Eric Ross Professor

Office: MRB 343

Phone: (970) 491-0688


Google Scholar:


  • B.S., Molecular Biophysics and Biochemistry, Yale University
  • Ph.D., Biochemistry, Mayo Clinic Graduate School


Numerous diseases, including Parkinson's disease, Alzheimer's disease, late-onset diabetes, and the transmissible spongiform encephalopathies, are associated protein aggregation. We are using budding yeast to study the basic steps involved in the formation of infectious protein aggregates (“prions”). In yeast, a growing list of proteins have the demonstrated to form prions. Many of these prion proteins contain a glutamine/asparagine-rich prion domain. Such glutamine/asparagine-rich regions are common in both the yeast and human genome, but predicting whether a given glutamine/asparagine-rich protein will form amyloid aggregates has proven difficult. We therefore have worked to develop improved prediction methods to predict prion activity.

The prevelance of glutamine/asparagine-rich prion-like domains also raises questions about the normal functions of these domains. While protein aggregation is often pathological, a growing body of research suggests that the reversible protein assembly in response to cellular stress can actually improve cell survival. Many of the proteins that form these reversible assemblies contain prion-like domains, which are themselves thought to contribute to assembly. Furthermore, mutations within prion-like domains involved in functional assembly can lead to the formation of pathological aggregates. Therefore, our lab is interested in understanding how assembly of prion-like domains can be harnessed and regulated by cells to promote cellular adaptation to unfavorable conditions, and how mutations can disrupt this process.

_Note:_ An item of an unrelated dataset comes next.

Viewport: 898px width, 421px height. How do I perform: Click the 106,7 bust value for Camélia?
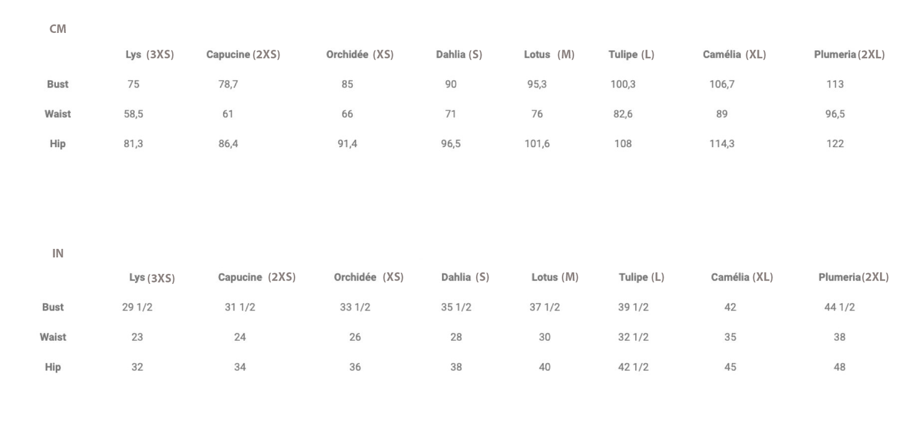pos(721,84)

Finally, certain yeast prion domains can be completely scrambled (while preserving the amino acid composition) and still retain the ability to form infectious aggregates. This suggests that unlike most protein folding events, yeast prion formation is driven primarily by amino acid composition, not primary sequence. can misfold into their infectious form in a primary sequence-independent manner. This has led us to examine the role of amino acid composition in other cellular and molecular processes. We have developed a novel bioinformatic approach to link amino acid composition to protein fates and functions on a proteome-wide scale. Using this approach, we are currently exploring relationships between amino acid composition and the fundamental aspects of a protein life cycle (synthesis, abundance, and degradation), as well as defining the compositional features associated with proteins involved in known composition-driven processes.